= William Phiston =

English translator and author (fl. 1571 – 1609)

William Phiston or Fiston (fl. 1571 – 1609), was an English translator and author. He describes himself as "a student of London", and had some leading figures of the time as patrons. The Oxford Dictionary of National Biography points out that a William Phiston matriculated at Magdalene College, Cambridge in 1572. It also notes the strong Protestant tone to the Testimonie, intended as a cheaper substitute for the Actes and Monuments.

==Works==
Phiston's works are:

- A Testimonie of the True Church of God … translated out of the French by William Phiston, London; c. 1570. From Simon Voyon, dedicated to Alexander Nowell.
- A Lamentacion of Englande for John Ivele [i.e. John Jewel], bishop of Sarisburie, by W. Ph. London [1571].
- Certaine Godly Sermons … First set foorthe by Master Bernardine Occhine … and now lately collected and translated out of the Italian tongue into the English by William Phiston of London, student, London, 1580; from Bernardino Ochino, and dedicated to Edmund Grindal.
- The Welspringe of Wittie Conceites … translated out of the Italian by W. Phist., student, London, 1584; Phiston added other matter, "partly the invention of late writers and partly mine own". Publisher's dedication to David Lewis.
- The Estate of the Germaine Empire, with the Description of Germanie, London, 1595; a translation from two works, one Italian the other Latin. Dedicated to Robert Radclyffe, 5th Earl of Sussex. It was an ambitious historical, ecclesiastical and military guide to the Holy Roman Empire.
- The Auncient Historie of the Destruction of Troy … translated out of the French [of Le Fevre] into English by W. Caxton Newly corrected and the English much amended by William Fiston, London, 1596; another edit. 1607.
- The Most Pleasant and Delectable Historie of Lazarillo de Tormes, a Spanyard; and of his marvellous Fortunes and Adversities.

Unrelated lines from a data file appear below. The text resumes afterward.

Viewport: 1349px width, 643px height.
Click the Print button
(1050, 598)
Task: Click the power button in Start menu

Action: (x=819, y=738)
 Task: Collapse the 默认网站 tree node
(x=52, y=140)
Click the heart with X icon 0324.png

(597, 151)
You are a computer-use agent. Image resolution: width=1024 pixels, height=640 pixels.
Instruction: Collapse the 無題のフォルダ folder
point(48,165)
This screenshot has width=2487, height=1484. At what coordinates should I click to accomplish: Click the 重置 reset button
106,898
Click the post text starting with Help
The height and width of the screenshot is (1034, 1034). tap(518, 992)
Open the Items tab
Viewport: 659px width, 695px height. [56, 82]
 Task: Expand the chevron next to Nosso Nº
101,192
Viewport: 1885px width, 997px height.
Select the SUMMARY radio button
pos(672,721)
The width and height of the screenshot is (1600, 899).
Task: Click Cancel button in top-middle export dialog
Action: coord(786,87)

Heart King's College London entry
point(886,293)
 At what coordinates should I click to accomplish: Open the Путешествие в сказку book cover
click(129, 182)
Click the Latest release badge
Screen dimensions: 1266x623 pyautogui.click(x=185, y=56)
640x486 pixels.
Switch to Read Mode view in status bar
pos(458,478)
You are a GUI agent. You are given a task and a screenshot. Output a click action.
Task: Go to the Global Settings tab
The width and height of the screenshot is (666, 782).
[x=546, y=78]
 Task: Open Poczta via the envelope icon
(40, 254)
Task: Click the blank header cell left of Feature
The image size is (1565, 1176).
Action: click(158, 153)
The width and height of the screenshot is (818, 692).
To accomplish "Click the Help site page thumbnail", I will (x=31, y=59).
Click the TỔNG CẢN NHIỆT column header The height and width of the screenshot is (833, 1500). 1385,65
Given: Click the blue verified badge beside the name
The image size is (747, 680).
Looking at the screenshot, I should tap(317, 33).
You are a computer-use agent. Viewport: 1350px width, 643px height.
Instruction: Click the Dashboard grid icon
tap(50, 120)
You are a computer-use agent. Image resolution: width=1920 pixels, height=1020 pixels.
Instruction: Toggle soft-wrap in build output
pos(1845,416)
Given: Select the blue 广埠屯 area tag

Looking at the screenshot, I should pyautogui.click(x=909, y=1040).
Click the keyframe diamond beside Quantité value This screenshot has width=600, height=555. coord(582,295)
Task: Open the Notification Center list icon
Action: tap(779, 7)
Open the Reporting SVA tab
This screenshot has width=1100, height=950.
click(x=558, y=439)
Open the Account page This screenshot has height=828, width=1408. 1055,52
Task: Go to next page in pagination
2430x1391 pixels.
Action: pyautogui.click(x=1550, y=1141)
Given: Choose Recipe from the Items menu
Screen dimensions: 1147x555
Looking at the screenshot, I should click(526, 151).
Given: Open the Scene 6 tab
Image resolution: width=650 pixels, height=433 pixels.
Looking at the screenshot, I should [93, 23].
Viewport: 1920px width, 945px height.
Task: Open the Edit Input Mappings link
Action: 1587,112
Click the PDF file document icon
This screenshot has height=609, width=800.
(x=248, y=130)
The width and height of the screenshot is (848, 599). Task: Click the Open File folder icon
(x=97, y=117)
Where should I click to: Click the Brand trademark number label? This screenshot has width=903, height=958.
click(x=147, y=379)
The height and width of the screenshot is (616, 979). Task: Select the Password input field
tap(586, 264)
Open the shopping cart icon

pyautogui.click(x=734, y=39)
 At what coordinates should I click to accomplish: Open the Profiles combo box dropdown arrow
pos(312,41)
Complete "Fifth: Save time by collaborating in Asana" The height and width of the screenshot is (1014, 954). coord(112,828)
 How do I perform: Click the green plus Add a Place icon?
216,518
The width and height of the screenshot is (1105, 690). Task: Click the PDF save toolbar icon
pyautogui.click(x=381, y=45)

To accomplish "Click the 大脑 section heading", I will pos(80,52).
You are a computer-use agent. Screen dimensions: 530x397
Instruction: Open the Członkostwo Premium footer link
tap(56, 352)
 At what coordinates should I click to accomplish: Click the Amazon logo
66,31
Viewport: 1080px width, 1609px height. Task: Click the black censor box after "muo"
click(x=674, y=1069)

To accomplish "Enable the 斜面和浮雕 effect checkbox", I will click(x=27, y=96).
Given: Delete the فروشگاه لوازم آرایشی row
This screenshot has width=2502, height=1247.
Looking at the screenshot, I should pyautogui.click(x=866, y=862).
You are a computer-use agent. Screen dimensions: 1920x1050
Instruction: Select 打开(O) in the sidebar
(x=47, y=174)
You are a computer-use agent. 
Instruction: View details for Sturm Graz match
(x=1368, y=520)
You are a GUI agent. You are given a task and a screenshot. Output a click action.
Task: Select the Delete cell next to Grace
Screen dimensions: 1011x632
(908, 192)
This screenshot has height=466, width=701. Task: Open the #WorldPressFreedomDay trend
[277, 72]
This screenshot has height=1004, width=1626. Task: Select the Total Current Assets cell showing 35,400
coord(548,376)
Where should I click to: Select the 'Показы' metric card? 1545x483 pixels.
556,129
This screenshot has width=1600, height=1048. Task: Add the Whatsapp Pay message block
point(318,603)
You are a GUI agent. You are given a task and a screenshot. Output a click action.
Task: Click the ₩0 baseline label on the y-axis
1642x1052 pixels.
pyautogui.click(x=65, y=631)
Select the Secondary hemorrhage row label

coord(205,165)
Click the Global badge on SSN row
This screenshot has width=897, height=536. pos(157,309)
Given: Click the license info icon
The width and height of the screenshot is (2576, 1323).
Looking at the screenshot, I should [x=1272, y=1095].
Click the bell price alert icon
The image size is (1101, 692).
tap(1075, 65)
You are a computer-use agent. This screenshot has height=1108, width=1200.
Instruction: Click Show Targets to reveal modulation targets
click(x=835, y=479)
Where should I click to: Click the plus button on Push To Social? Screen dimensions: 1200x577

The second part, translated out of Spanish by W. P., London, 1596. A sequel to Lazarillo de Tormes, the first part having been translated by David Rowland.
- An edition of Francis Segar's conduct book, Schoole of Good manners, or a new Schoole of Vertue … by William Fiston, London, 1609; another edition, "newly corrected" by Phiston, appeared in 1629; but Phiston is not known to have been alive then.